* _Work required_:
Once you find the line containing "The width and height of the screenshot is (998, 700)." in the data below, copy it and each following line exactly, up to and including the line containing "This screenshot has height=629, width=766.", and nothing else.
################
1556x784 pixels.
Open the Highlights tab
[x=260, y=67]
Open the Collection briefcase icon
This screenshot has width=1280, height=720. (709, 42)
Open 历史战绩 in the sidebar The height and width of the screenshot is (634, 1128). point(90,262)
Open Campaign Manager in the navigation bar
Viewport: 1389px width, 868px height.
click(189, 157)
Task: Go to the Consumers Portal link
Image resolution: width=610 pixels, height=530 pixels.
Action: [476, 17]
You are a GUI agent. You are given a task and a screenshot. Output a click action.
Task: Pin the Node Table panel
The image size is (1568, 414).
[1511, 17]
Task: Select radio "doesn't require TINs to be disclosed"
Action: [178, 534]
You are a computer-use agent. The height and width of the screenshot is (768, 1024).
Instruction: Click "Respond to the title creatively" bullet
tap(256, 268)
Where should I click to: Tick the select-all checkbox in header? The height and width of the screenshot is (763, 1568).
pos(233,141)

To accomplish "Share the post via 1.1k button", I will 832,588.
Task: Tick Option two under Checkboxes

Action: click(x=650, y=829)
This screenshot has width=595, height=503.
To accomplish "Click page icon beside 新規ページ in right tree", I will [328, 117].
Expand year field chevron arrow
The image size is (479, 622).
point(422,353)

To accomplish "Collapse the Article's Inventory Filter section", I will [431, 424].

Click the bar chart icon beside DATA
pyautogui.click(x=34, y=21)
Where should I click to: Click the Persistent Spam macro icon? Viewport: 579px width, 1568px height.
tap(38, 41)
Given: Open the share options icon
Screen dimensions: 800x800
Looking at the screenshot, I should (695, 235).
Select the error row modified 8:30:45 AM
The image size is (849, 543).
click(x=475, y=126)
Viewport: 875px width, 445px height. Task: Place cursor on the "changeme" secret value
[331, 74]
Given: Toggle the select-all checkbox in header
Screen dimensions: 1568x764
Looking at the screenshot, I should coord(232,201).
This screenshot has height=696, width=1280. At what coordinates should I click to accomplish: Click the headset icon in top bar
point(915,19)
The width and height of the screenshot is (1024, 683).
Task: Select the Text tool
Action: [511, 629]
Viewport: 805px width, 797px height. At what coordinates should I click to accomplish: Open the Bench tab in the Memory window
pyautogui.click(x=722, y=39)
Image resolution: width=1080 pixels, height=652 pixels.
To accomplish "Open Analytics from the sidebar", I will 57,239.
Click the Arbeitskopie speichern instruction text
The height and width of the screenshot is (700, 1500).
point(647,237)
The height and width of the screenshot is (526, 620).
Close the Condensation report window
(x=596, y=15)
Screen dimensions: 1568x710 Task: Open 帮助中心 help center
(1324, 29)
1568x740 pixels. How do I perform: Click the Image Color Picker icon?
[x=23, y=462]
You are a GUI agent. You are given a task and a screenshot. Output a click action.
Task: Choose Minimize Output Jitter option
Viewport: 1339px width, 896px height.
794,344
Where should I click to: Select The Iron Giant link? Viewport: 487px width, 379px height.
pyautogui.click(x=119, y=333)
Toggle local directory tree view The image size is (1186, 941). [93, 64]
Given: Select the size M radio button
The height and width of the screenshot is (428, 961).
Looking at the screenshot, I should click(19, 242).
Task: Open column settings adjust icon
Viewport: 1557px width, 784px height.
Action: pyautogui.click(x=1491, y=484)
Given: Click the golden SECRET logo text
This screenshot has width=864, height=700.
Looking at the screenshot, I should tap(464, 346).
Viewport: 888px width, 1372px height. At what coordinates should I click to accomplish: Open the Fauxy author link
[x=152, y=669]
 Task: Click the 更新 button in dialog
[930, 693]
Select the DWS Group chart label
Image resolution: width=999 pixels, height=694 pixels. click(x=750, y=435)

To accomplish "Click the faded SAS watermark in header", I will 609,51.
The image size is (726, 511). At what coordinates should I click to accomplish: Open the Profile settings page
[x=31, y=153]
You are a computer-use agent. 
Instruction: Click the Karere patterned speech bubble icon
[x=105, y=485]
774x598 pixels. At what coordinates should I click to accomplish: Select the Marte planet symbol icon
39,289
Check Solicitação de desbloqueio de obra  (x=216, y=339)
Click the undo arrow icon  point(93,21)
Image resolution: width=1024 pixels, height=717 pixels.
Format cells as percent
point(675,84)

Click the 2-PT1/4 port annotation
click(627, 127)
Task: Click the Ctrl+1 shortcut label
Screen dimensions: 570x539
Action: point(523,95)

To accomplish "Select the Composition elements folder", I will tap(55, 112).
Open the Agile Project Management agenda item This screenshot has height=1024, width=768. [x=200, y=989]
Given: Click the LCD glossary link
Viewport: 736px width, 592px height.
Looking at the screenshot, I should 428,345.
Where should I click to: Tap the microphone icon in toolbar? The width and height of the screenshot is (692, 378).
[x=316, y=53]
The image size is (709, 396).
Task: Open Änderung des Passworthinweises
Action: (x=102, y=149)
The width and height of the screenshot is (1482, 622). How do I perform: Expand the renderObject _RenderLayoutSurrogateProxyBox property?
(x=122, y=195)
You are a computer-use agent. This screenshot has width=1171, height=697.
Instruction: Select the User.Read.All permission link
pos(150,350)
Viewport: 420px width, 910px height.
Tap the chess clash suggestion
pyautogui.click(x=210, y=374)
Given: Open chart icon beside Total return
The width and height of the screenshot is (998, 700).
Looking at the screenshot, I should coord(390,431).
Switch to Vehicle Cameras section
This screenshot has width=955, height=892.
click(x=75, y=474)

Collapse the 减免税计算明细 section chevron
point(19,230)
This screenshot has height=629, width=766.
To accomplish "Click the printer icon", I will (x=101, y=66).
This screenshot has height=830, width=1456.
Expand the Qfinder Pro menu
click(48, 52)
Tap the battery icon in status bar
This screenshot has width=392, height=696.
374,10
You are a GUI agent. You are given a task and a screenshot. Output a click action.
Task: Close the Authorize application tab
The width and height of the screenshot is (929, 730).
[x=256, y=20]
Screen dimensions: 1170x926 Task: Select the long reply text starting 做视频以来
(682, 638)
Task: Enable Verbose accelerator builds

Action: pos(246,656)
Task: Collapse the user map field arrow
################
* _Answer to this exercise_:
The width and height of the screenshot is (998, 700).
Looking at the screenshot, I should coord(390,431).
Switch to Vehicle Cameras section
This screenshot has width=955, height=892.
click(x=75, y=474)

Collapse the 减免税计算明细 section chevron
point(19,230)
This screenshot has height=629, width=766.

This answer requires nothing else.